> **GIVEN DATA**:
......

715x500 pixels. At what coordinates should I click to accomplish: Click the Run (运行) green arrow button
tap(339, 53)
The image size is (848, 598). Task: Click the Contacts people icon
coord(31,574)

......

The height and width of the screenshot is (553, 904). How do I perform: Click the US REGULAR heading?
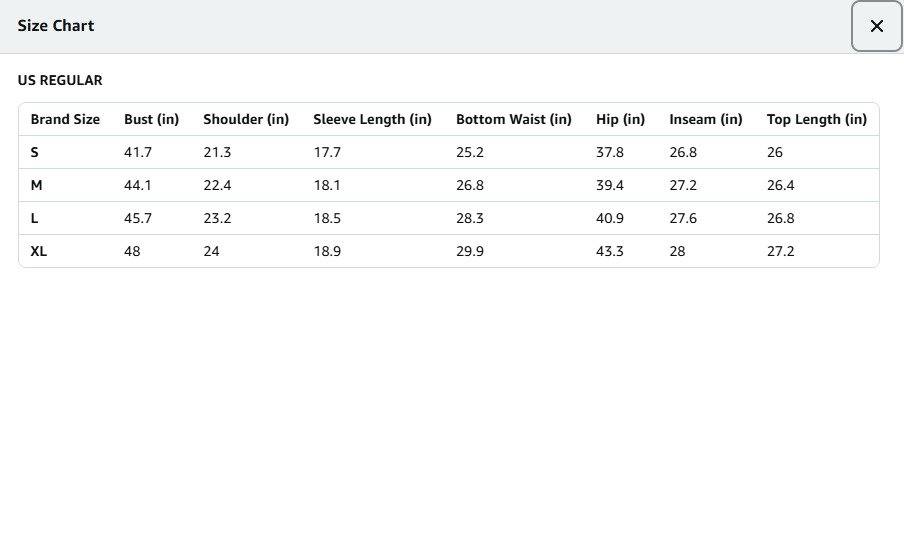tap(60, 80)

......

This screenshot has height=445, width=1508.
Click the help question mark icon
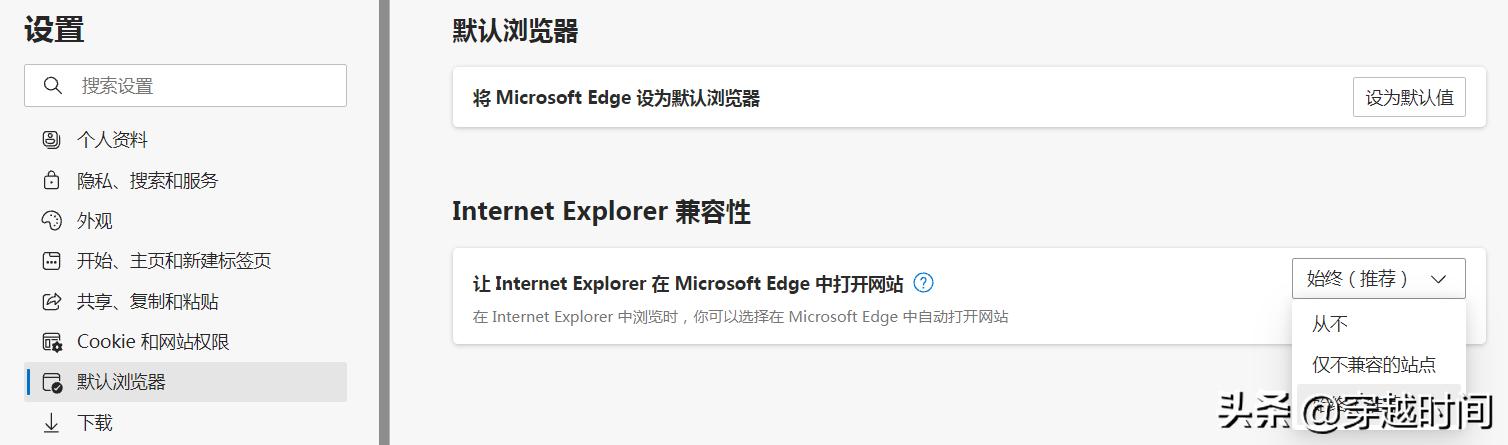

......

> **TRY IT**: Please write out, exactly as they appear above, only the lines in the stretch from the line with "This screenshot has height=445, width=1508." through the line with "Click the help question mark icon".

> **OUTPUT**:
This screenshot has height=445, width=1508.
Click the help question mark icon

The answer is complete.